[Records from a dataset]
%%

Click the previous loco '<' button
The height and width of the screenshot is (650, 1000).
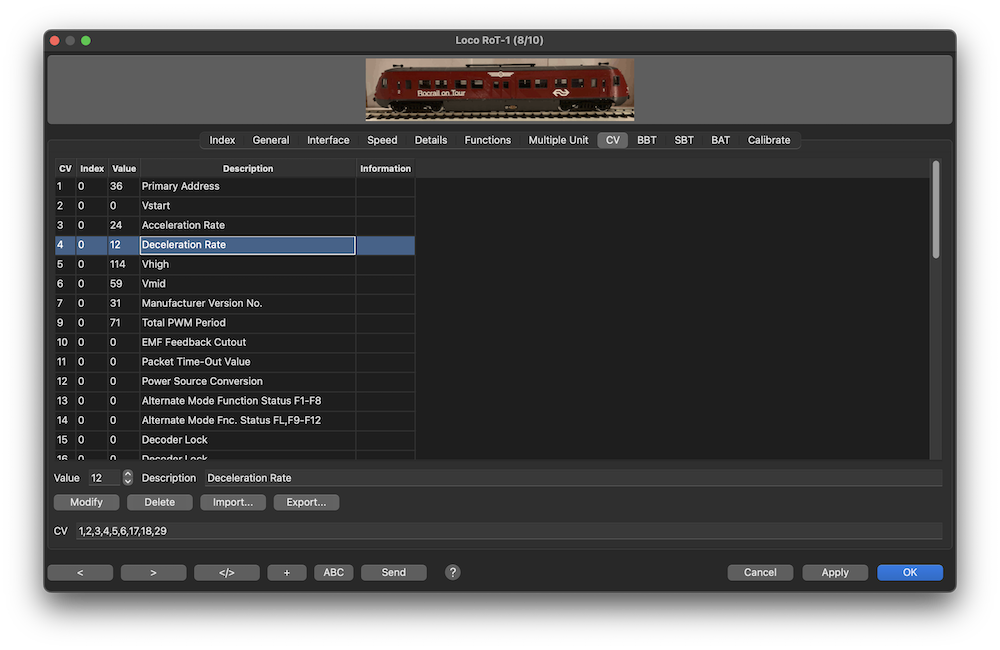coord(80,572)
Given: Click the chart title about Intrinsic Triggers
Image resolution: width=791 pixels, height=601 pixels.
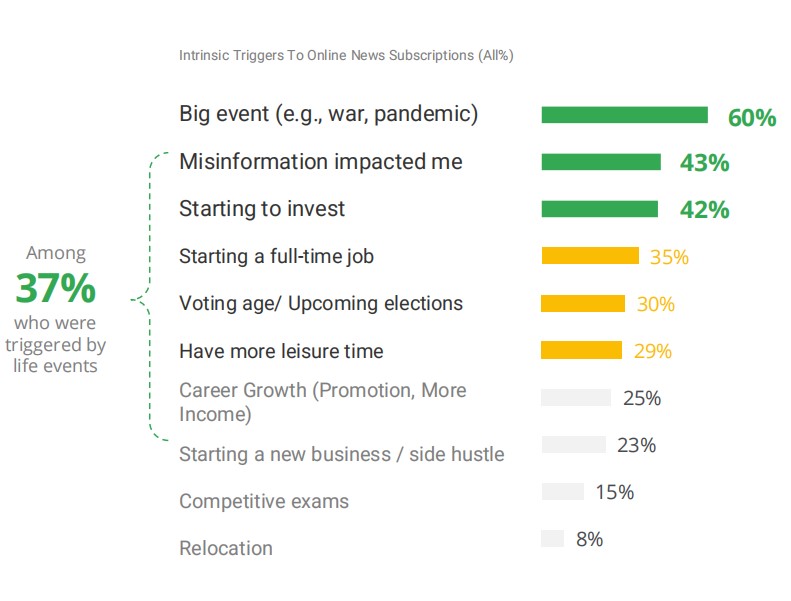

%%

* _YOUR TASK_
The answer must be the entries above, printed exactly, with no pictures.

* _RESULT OF THE TASK_
Click the previous loco '<' button
The height and width of the screenshot is (650, 1000).
coord(80,572)
Given: Click the chart title about Intrinsic Triggers
Image resolution: width=791 pixels, height=601 pixels.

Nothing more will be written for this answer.